The story is known. In search of freedom and adventure, Ishmael goes to sea. There he ends up on board with the strange Captain Ahab, who is obsessed with the white whale Moby Dick. That doesn’t end well. Or for Ishmael, because he survives as the only crew member of the tragic ship Pequod. For many American teenagers, Moby Dick (1851) by Herman Melville compulsory reading in high school.
But American artist Wu Tsang didn’t read it at that age. She was convinced that a ‘great American novel’ would not be for her: ‘I thought it was a very masculine story, glorifying standard American heroism.’ Of course, that doesn’t fit with the artist who makes activist films about, for example, racism and LGBTI communities.
Still, she ventured on the book a few years ago. In a roundabout way, after attending a lecture on the Marxist writer CLR James and his interpretation of Moby Dick† What turned out? It was love at first sight: ‘The book is a world unto itself.’ In that world, Tsang discovered current topics: ‘Whaling was for human gain, the whale had to die to earn money. That is how we treat the earth. Just think of the oil industry.’
If you want to immerse yourself in this world (and watch out for the whale), you can visit the Holland Festival on Friday and Saturday. There you can see Tsang’s version of Moby Dick, an almost silent film with live music by the string orchestra Bryggen. It is a masterpiece, a wonderful magical realistic mix of film, music, sounds, performance and dance. It has become a tragic adventure and love story.
This performance was created by several people, with Tsang’s art collective Moved by the Motion as the hard core. This group also includes the acclaimed African-American philosopher and poet Fred Moten. He plays a special role in the film: as a kind of omnipotent and omniscient narrator and at the same time a survivor of the Pequod. A clever twist from Tsang to this ‘great American novel’ to allow a black man to survive as an alternative ending. This character sits deep in the sea, perhaps in the belly of a whale, and there apparently lives out of time, perhaps immortal.

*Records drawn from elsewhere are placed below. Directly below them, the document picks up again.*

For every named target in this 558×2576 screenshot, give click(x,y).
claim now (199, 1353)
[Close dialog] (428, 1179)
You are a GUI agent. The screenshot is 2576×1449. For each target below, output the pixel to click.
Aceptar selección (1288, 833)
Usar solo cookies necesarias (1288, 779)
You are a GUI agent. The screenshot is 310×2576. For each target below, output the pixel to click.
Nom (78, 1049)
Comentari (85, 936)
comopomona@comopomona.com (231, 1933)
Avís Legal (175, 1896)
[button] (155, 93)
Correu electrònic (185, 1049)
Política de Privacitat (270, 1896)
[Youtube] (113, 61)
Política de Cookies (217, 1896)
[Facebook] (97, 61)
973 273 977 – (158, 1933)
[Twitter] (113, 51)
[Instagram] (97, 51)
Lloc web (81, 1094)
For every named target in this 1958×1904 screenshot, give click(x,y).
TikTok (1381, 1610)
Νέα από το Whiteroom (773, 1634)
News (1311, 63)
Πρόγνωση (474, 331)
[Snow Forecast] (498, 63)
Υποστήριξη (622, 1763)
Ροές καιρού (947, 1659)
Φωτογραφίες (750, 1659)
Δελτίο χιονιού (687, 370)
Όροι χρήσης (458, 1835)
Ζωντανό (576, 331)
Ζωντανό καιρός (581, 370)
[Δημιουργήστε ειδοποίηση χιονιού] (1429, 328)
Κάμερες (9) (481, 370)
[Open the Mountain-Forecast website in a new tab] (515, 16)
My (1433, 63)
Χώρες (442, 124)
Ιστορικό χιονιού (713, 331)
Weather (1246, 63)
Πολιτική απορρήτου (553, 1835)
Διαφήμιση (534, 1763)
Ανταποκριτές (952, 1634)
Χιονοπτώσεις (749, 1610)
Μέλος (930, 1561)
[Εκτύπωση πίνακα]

This alternative form of survival, in a whale, reminded me of the installation Osedax by Edgar Cleijne and Ellen Gallagher. I saw it two years ago in the Fries Museum. Movies with underwater creatures are shown in a black wooden shack. The artists were inspired by the ‘zombie worm’ osedax, which lives on whale bones on the deep sea floor. According to Cleijne and Gallagher, the marks these worms carve on the whale bones can be regarded as a language that speaks of a distant past, the past of the many enslaved Africans who drowned in the Atlantic Ocean while crossing to the US. Unfortunately, that language can no longer be deciphered, these stories have been lost.